---------- Data for analysis
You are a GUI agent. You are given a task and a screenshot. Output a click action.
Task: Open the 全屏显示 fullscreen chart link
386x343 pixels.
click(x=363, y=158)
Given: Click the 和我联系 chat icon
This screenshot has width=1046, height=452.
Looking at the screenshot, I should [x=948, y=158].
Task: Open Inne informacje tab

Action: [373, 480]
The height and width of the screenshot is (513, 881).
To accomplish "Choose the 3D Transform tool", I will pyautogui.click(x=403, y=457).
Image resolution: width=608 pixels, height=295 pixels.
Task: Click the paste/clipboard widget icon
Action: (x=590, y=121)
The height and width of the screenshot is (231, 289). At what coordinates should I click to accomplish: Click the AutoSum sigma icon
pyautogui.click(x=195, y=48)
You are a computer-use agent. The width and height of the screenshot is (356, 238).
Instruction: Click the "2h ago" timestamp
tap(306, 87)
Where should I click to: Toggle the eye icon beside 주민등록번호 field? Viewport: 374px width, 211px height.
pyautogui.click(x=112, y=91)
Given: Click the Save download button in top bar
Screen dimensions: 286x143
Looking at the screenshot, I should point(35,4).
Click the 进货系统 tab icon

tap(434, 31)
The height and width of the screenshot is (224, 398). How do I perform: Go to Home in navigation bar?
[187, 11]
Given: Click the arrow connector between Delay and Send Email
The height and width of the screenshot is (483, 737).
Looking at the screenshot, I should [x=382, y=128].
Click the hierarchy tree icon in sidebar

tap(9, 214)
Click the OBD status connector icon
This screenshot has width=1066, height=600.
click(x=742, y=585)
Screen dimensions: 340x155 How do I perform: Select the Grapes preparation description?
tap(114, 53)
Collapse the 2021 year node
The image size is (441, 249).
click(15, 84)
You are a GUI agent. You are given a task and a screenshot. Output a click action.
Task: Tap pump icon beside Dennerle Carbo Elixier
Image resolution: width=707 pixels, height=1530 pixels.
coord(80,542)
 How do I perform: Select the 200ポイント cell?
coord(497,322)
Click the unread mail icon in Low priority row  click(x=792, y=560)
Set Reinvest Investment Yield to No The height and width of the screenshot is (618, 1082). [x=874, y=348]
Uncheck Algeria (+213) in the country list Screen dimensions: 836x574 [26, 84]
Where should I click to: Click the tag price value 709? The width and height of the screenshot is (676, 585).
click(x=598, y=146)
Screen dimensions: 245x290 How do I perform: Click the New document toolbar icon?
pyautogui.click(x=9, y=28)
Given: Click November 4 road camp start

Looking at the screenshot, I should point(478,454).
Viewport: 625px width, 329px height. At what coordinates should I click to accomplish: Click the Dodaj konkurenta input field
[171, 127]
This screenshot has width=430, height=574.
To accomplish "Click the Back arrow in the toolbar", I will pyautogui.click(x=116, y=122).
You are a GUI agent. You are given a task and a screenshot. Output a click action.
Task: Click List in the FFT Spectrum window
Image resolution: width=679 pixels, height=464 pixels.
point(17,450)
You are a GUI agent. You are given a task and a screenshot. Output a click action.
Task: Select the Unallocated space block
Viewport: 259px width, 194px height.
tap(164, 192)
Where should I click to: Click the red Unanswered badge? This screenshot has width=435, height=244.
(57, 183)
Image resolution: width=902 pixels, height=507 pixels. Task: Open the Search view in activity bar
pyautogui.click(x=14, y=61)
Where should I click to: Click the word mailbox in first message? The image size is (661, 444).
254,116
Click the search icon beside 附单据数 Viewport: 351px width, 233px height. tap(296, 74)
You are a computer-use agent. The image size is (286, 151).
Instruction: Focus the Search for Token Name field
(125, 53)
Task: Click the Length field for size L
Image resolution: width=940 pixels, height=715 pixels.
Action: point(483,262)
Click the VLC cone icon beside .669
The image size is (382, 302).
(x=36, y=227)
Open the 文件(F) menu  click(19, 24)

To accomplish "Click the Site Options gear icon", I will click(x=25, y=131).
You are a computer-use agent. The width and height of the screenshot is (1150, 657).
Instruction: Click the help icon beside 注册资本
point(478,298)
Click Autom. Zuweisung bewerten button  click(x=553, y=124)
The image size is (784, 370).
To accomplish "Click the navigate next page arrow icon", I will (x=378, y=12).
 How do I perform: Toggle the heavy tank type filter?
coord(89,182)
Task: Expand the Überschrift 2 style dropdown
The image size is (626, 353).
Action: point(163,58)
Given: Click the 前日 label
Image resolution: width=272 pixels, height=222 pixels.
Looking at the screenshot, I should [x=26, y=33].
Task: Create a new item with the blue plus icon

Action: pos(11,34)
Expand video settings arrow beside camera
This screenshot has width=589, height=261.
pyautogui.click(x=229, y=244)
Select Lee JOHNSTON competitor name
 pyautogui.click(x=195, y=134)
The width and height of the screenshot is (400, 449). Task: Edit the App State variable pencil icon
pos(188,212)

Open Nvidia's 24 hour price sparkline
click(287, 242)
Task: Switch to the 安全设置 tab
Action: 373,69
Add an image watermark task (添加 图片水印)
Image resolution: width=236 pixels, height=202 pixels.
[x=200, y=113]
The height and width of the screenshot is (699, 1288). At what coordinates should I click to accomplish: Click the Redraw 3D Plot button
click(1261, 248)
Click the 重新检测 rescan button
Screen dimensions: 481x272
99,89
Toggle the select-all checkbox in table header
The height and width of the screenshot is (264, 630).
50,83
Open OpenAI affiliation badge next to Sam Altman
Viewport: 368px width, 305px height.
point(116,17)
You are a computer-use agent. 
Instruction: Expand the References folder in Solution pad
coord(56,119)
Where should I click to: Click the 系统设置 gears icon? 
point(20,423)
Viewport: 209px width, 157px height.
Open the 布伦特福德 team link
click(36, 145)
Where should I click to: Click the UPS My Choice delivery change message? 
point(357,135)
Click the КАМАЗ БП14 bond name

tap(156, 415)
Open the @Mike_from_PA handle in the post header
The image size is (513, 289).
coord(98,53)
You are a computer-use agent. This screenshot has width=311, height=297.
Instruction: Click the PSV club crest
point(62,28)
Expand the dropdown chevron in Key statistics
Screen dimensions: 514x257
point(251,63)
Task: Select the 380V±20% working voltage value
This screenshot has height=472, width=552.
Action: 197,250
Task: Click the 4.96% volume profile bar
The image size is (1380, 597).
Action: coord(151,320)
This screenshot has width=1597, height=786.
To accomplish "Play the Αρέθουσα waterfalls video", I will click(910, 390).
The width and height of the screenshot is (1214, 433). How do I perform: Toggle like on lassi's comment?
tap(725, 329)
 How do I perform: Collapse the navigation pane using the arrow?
--------------------
Search the data above for the word "computer" and report how many lines contain it, with nothing further.

§ Expected output:
5